- Directed by: Fien Troch
- Written by: Fien Troch
- Produced by: Antonino Lombardo Jacques-Henri Bronckart Olivier Bronckart
- Cinematography: Frank van den Eeden
- Edited by: Nico Leunen
- Music by: Senjan Jansen
- Release dates: 12 August 2012 (Ghent Film Festival); 16 January 2013 (Belgium);
- Running time: 92 minutes
- Countries: Belgium Netherlands Germany
- Language: Dutch

= Kid (2012 film) =

2013 film by Fien Troch

Kid is a 2012 drama film. It was written and directed by Fien Troch, produced by Antonino Lombardo, and starred Bent Simons, Gabriela Carrizo and Maarten Meeusen.

The film tells the story of Kid, a seven-year-old boy who lives with his mother and his older brother Billy on a farm outside a small town. Abandoned by their father, they have had to fend for themselves. Their finances are in ruins and the two boys have to move with their uncle and aunt.

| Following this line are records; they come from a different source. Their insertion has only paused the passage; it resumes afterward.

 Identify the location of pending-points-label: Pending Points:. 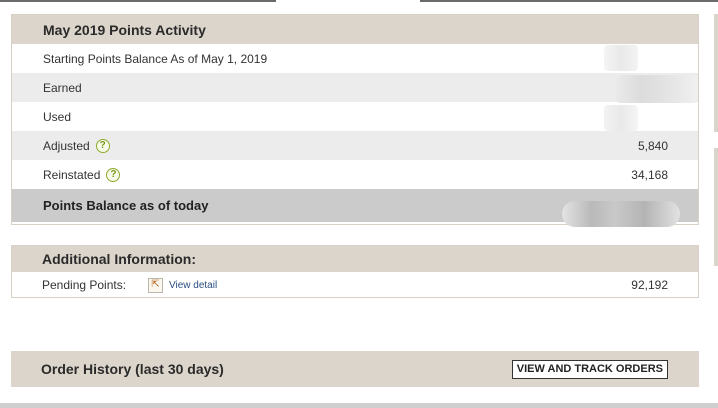
(84, 285).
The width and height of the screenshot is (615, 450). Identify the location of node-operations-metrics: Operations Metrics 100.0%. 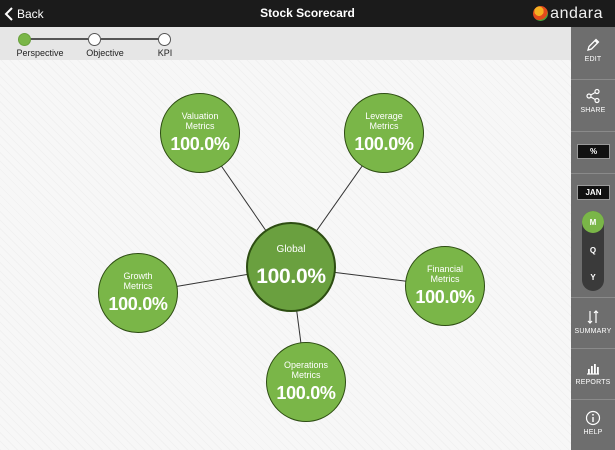
(306, 382).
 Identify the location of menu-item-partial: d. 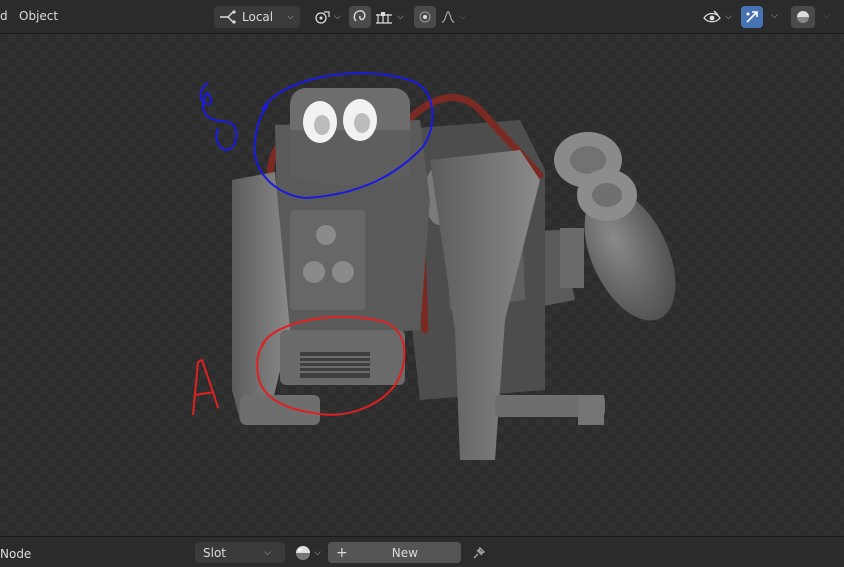
(4, 16).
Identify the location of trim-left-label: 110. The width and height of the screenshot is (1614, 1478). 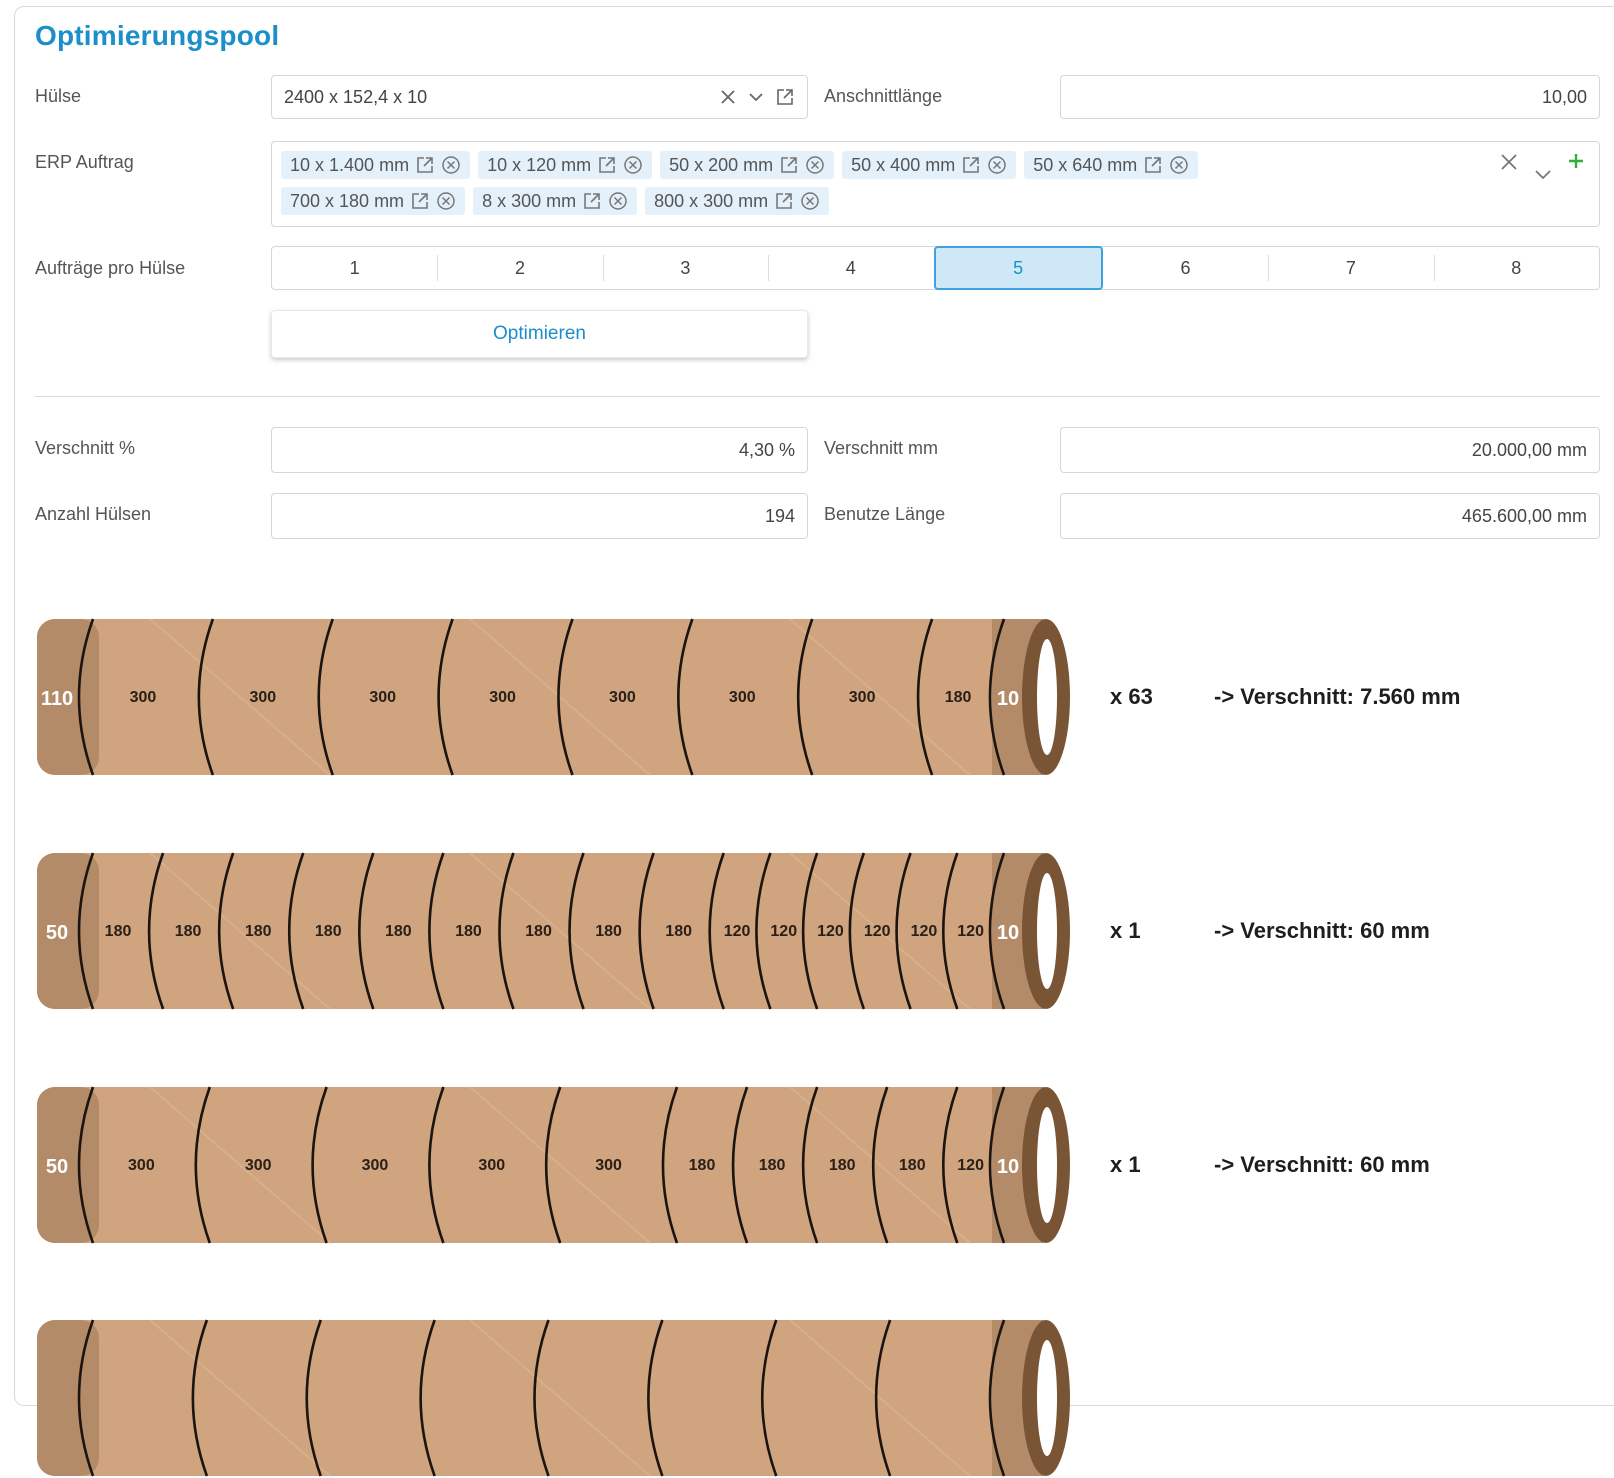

Kid had its world premiere on October 12, 2012 at the Flanders International Film Festival Ghent. It has received high praise from film critics and won various awards from numerous film organizations and festivals. Kid received the André Cavens Award for Best Film by the Belgian Film Critics Association (UCC). The film had its North American premiere at the AFI Fest on November 2, 2012. It received three nominations at the 4th Magritte Awards, winning Best Flemish Film in Coproduction.